Now This is coming into play given on what happens when a staff member leaves a company.

THE CLAIMS ARE SERIOUS. Misappropriation under the Defend Trade Secrets Act and the Virginia Uniform Trade Secrets Act. Violations of the Computer Fraud and Abuse Act, the Stored Communications Act, and the Virginia Computer Crimes Act. Conversion and breach of fiduciary duty.

All because a sports reporter took his Twitter account with him when he left his newspaper.

The short version is that Andy Bitter, who covered Virginia Tech football for The Roanoke Times, resigned in July 2018 to join the sports-news website The Athletic, which has been poaching talent from local media. While at the Times, Bitter had used a Twitter account to share his stories, break news, and engage with readers. He had more than 27,000 followers when he left.

Bitter declined requests from the Times’s parent company, BH Media Group, to hand over his login information—and he has continued to use that account at The Athletic. BH Media, which says it owns the account, is suing Bitter in federal court, making the many claims listed above. The company has also filed a motion asking the court to prevent Bitter from using the account. And to make things more interesting, just over a week ago, Bitter countersued BH Media for defamation.
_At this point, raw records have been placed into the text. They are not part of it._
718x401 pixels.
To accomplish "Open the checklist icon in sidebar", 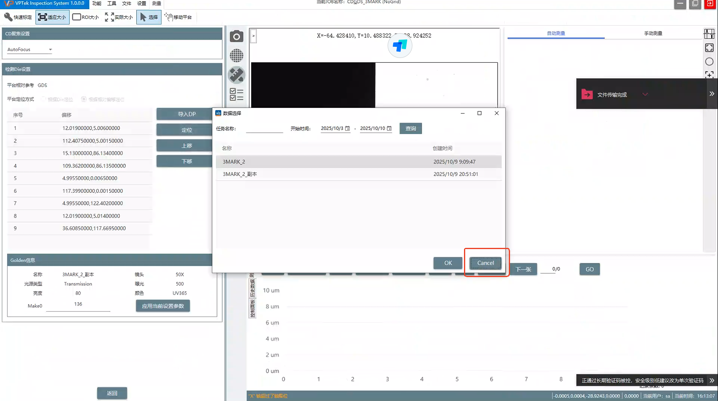I will coord(236,94).
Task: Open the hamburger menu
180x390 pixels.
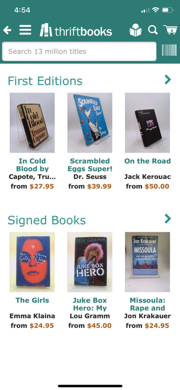Action: pyautogui.click(x=25, y=30)
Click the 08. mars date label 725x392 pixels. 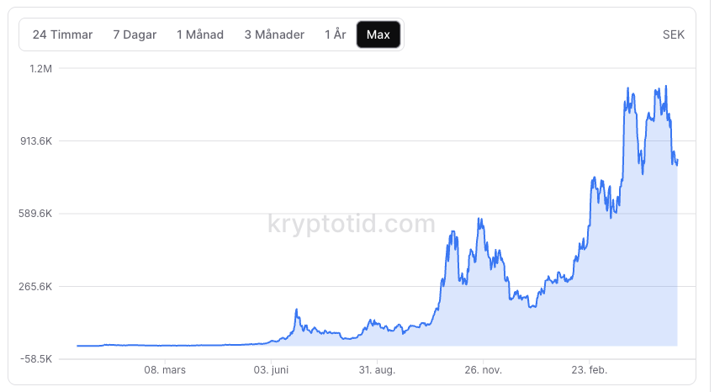165,370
It’s a messy case, factually. BH Media says it owns the account because another reporter created it in 2010, “within the scope of his employment” for a partner paper, before resigning and returning the account to his employer. Bitter was hired in 2011 on the same beat, at which point he received the account’s login information. A story in the Times suggested that the paper provided it to Bitter, who disputes that and says he received it by email from the reporter who created the account—an email sent from his predecessor’s personal address to Bitter’s personal address.